The invention provides a preparation method of butylphthalide, which comprises S1) taking Raney nickel as a catalyst, carrying out hydrogenation reaction on the butenyl phthalide in an alcohol solvent, removing the solvent under reduced pressure to obtain a intermediate, S2) mixing the intermediate, sodium hydroxide and water for reaction, washing the reaction system with dichloromethane, adding the alcohol solvent, carrying out acid adjustment reaction to obtain a second intermediate, and S3) carrying out cyclization reaction on the second intermediate in an acidic organic solvent to obtain the butylphthalide.
The invention has no special limitation on the sources of all raw materials, and the raw materials are available on the market or can be prepared by self.

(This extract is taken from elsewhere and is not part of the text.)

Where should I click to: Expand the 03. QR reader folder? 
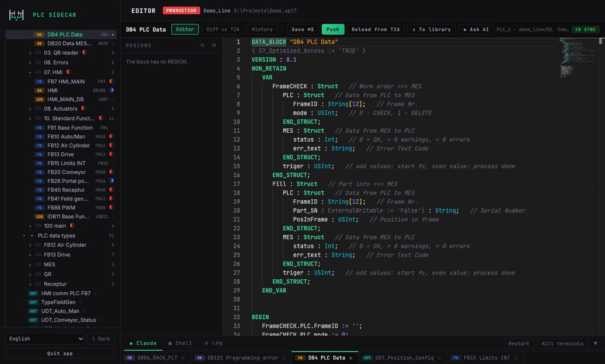pyautogui.click(x=30, y=53)
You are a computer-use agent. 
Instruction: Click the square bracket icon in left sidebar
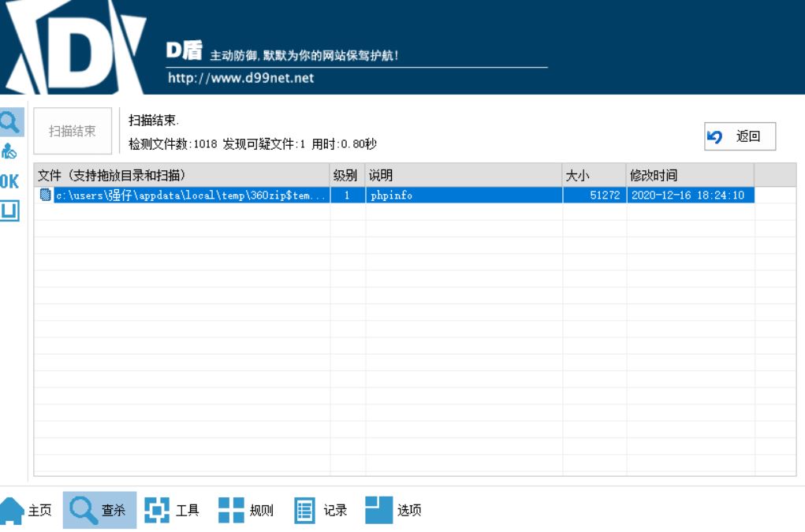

In the present invention, the butenyl phthalide is preferably prepared by the following method: mixing valeric anhydride, phthalic anhydride and partial sodium valerate for reaction, and adding the rest sodium valerate for continuous reaction; and after the reaction is finished, adjusting the pH value of the reaction system to be alkaline by using ammonia water, and extracting by using dichloromethane to obtain the butenyl phthalide.
The method takes valeric anhydride, phthalic anhydride and sodium valerate as raw materials to synthesize the butylphthalide, and adds the sodium valerate in batches, thereby reducing the danger that a large amount of gas is suddenly and severely released to flush out of a reaction kettle in the heating process; wherein the mole ratio of valeric anhydride, phthalic anhydride and sodium valerate is preferably 1: (0.8-1.2): (0.8 to 1.2), more preferably 1: (0.9-1.1): (0.8-1), and more preferably 1: (1-1.1): (0.8 to 0.9), most preferably 1: 1.1: 0.8.

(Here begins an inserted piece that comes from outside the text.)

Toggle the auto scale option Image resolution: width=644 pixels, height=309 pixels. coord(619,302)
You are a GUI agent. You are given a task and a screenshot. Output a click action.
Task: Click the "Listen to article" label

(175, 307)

mixing sodium valerate and phthalic anhydride with part of sodium valerate to react, wherein the reaction temperature is preferably 160-180 ℃, more preferably 165-175 ℃, and still more preferably 170 ℃; the reaction time is preferably 0.5-2 h, more preferably 1-1.5 h, and further preferably 1 h; then adding the rest sodium valerate to continue the reaction; the mass ratio of the partial sodium valerate to the rest sodium valerate is preferably (1-2): (1-2), more preferably 1: 1; the temperature of the continuous reaction is preferably 170-200 ℃, more preferably 180-200 ℃, further preferably 185-195 ℃, and most preferably 190 ℃; the continuous reaction time is preferably 2-5 h, more preferably 2-4 h, and still more preferably 3 h.
After the reaction is continued, the temperature of the reaction system is preferably lowered to 90 to 110 ℃, more preferably to 95 to 105 ℃, further preferably to 100 ℃, water is added, and the reflux reaction is continued by heating. The volume of the added water is preferably 1-4 times, more preferably 2-3 times and even more preferably 2 times of the mass of the valeric anhydride; the time of the reflux reaction is preferably 0.5-2 h, more preferably 1-1.5 h, and still more preferably 1 h.

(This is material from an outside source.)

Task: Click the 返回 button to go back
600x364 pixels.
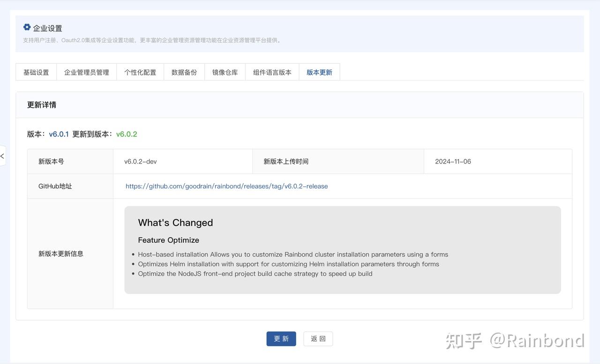Action: pyautogui.click(x=318, y=338)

After the reaction is finished, preferably reducing the temperature to 20-40 ℃, more preferably reducing the temperature to 20-35 ℃, further preferably reducing the temperature to 25-30 ℃, most preferably reducing the temperature to 25 ℃, and adjusting the pH value of the reaction system to be alkaline by using ammonia water, more preferably 8-10, further preferably 8.5-9.5, and most preferably 9; then extracting with dichloromethane; the number of times of extraction is preferably 2-4 times, and more preferably 3 times.
After extraction, preferably washing with dilute ammonia water, washing with deionized water and drying with a drying agent in sequence, and recovering dichloromethane to obtain butenyl phthalide; the washing times of the dilute ammonia water are preferably 2-3 times; the number of washing times of the deionized water is preferably 2-3; the drying agent is not particularly limited as long as it is known to those skilled in the art, and anhydrous calcium chloride is preferable in the present invention.
The obtained butenyl phthalide can be directly subjected to hydrogenation reaction without rectification; and carrying out reduced pressure distillation, and collecting 140-145 ℃/2-3 mmHg fractions to obtain yellow oily liquid with the purity of about 98% and the yield of 70-75%.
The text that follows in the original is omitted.